Every Christian heart must be saddened in
view of this separation, which has subsisted for so many
centuries between churches which have alike an apostolic
origin; which have, save one word, the same creed;
which have the same sacraments, the same priesthood, the
same ethics, the same worship. In spite of these elements of
union, division has been since the ninth century all
acknowledged fact between these churches. Upon whom recoils
the responsibility for this great religious and social
crime? This is one of the gravest questions upon which a
theologian can enter; he can not resolve it without bringing
to judgment one of these churches, without accusing it of
having despised the word of Jesus Christ, who made unity
a condition essential to the existence of his Church. It is
evidently only by the strangest perversion of Christian
common-sense that the division could have been provoked and
perpetuated. This is admitted in the two churches, Oriental
and Roman. For this reason they return upon each other the
accusation of schism, and are unwilling to accept before God
and before the world the responsibility which they both
regard as a stigma. One of the two must be guilty. For
notwithstanding reprehensible acts might be specified on
either side, these minor faults would not account for the
separation. Discussions upon secondary points, coldness,
occasioned by vanity or ambition, can engender only
transient controversies. To determine a fundamental and
permanent division, there must be a more radical cause and
one which touches the very essence of things.
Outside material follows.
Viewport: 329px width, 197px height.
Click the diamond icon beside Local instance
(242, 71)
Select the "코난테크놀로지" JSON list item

It is not possible, then, to resolve the
question we have put without seeking this powerful and
deep-seated cause which has provoked the schism and kept it
alive to the present day. In approaching this question, we
have been struck at the outset by the difference that exists
between the reproaches which the two churches, Oriental and
Roman, urge against each other reciprocally. The latter
alleges that the Oriental Church separated herself (from
her) to satisfy a pitiful grudge, through interest, through
ambition. Such motives could, philosophically, explain only
temporary strifes. The Oriental Church, on the contrary,
assigns for the schism a motive radical and logical: she
affirms that the Roman Church has provoked it in seeking to
impose in the name of God an unlawful yoke upon the
Universal Church, that is, the Papal sovereignty, as
contrary to the divine constitution of the Church as to the
prescriptions of the œcumenical councils.
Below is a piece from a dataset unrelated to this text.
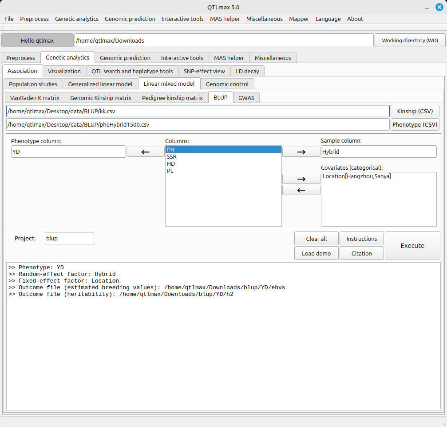Image resolution: width=447 pixels, height=427 pixels.
Task: Open the Generalized linear model tab
Action: [100, 84]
If the accusations of the Oriental Church
are well founded, it follows that it is the Roman Church
which is guilty. In order to enlighten ourselves upon this
point, we have investigated the relations of the two
churches before their separation. It is, indeed, necessary
to establish clearly the nature of these relations in order
to see from which side has come the rupture. If it be true
that the Roman Church sought in the ninth century to impose
upon the whole Church a rule unknown to the previous ages
and therefore unlawful, we must conclude that she alone
should bear the responsibility of the schism. We have
pursued the study with calmness and free from prejudice: it
has brought us to these conclusions:
(1.) The bishop of Rome
did not for eight centuries possess the authority of divine right which he has since sought to exercise.
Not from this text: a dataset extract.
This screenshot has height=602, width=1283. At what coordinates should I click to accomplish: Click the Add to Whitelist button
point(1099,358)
(2.) The pretension of the bishop of Rome to
the sovereignty of divine right over the whole
Church was the real cause of the division.
We are about to produce the proofs in
support of these conclusions. But before presenting them we
think it profitable to interrogate the Holy Scriptures, and
examine whether the pretensions of the bishop of Rome to
universal sovereignty of the Church have, as is alleged, any
ground in the Word of God.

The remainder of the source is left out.